- СТРАНИЦА -
Тогда не существовала еще Рыбинско-Бологовская железная дорога, и все грузы из Рыбинска переправлялись водой по Мариинской или Вышневолоцкой системе; поэтому в Вышнем Волочке три раза в течение лета собирались хлебные караваны, иногда доходившие до тысячи и более барок. На каждую барку нанимались здесь лоцмана и так называемые сгонщики-бурлаки.
Почти весь Вышневолоцкий уезд и большая часть Новоторжского нанимались в эту работу, но все-таки не хватало людей.
Я по своему костюму — в сером зипуне и в лаптях — был похож на простого мужика; мне не трудно было найти нанимателя, и я за одиннадцать рублей с полтиною нанялся в сгонщики до Петербурга.
Всех сгонщиков на барку нанималось четырнадцать человек, и обязанность их состояла в том, чтобы тянуть лямкой барку на бичевке и гресть потерями и веслами. Они нанимались на своих харчах и за день до отправки артелью забирали в Волочке пшено, овсяную крупу, сушеную мелкую рыбу и хлеб, а также покупали котлы для варки, чашки и ложки.

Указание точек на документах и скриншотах
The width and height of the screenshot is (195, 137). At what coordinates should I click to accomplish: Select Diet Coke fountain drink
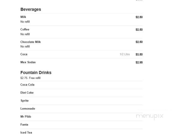27,93
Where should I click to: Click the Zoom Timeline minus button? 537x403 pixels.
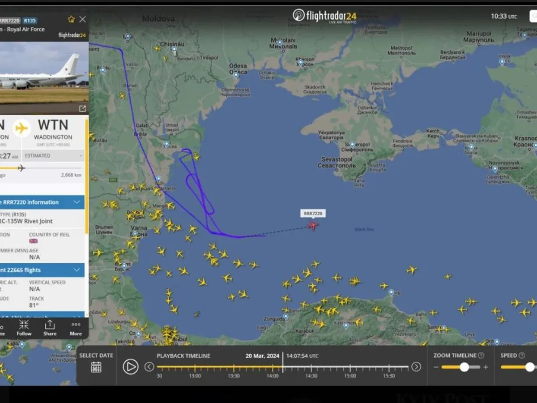[436, 367]
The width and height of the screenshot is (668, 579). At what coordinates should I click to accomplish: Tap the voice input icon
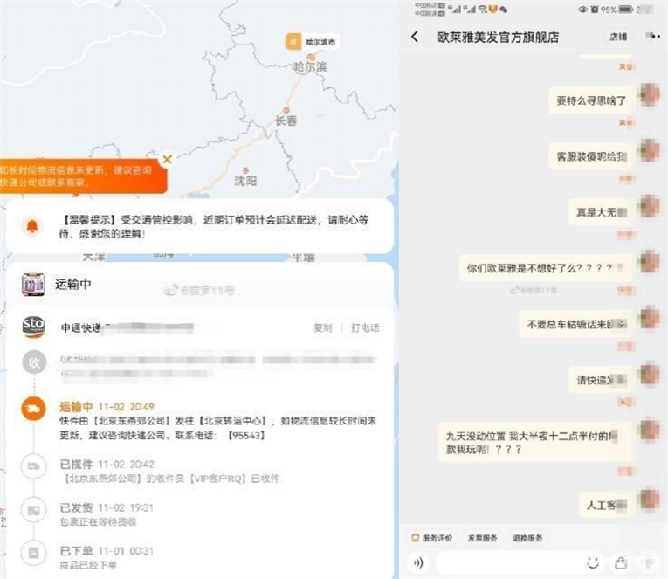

- ЧТО СДЕЛАТЬ -
[A] Выведите дословно фрагмент отрывка о сгонщиках барок, начиная со слов «Почти весь Вышневолоцкий» и продолжая до слов «чашки и ложки.» включительно.
[B] Перескажите отрывок о сгонщиках барок в двух предложениях.
[C] Подхватите отрывок о сгонщиках барок и продолжите его после последнего предложения.

- СПИСОК ОТВЕТОВ -
[A]
Почти весь Вышневолоцкий уезд и большая часть Новоторжского нанимались в эту работу, но все-таки не хватало людей.
Я по своему костюму — в сером зипуне и в лаптях — был похож на простого мужика; мне не трудно было найти нанимателя, и я за одиннадцать рублей с полтиною нанялся в сгонщики до Петербурга.
Всех сгонщиков на барку нанималось четырнадцать человек, и обязанность их состояла в том, чтобы тянуть лямкой барку на бичевке и гресть потерями и веслами. Они нанимались на своих харчах и за день до отправки артелью забирали в Волочке пшено, овсяную крупу, сушеную мелкую рыбу и хлеб, а также покупали котлы для варки, чашки и ложки.

[B] Пока не было Рыбинско-Бологовской железной дороги, грузы из Рыбинска шли водой, поэтому в Вышнем Волочке летом собирались хлебные караваны, и на барки нанимали лоцманов и сгонщиков-бурлаков. Одетый как простой мужик рассказчик нанялся в сгонщики до Петербурга за одиннадцать рублей с полтиною; четырнадцать сгонщиков на каждой барке тянули ее лямкой и гребли, а продукты и посуду покупали на свои деньги.

[C]
Трудна показалась мне эта работа, так трудна, что я едва выносил ее; но мужики и даже мальчики лет четырнадцати и пятнадцати справлялись с нею сполагоря[111] и, нисколько не думая об отдыхе, хлопотали только об одном, как бы скорее добраться до места.
Я не буду описывать всех подробностей пути, скажу только, что по прибытии в Петербург лоцман и сгонщики рассчитывались тотчас же по пригоне барок на место и немедленно продавали сторожившим тут маклакам дорожные котлы, чашки, ложки, оставшиеся харчи и отправлялись обратно на родину.
Я, как только получил расчет, распростился с своими товарищами и отправится в рынок. Денег у меня от дороги оставалось рублей шесть с копейками, но я сумел на эти деньги купить себе весь летний костюм и, переодевшись, пошел отыскивать Орлова. Я нашел его живущим уже не у отца, а на Петербургской стороне; он нанимал квартиру вместе с Матковой. На первое время я поселился у них в квартире и начал хлопотать о своем деле. Я сходит к своему адвокату Хлебникову и попросил у него совета. Он снова советовал объявиться в суд, но не велел признаваться в преступлении.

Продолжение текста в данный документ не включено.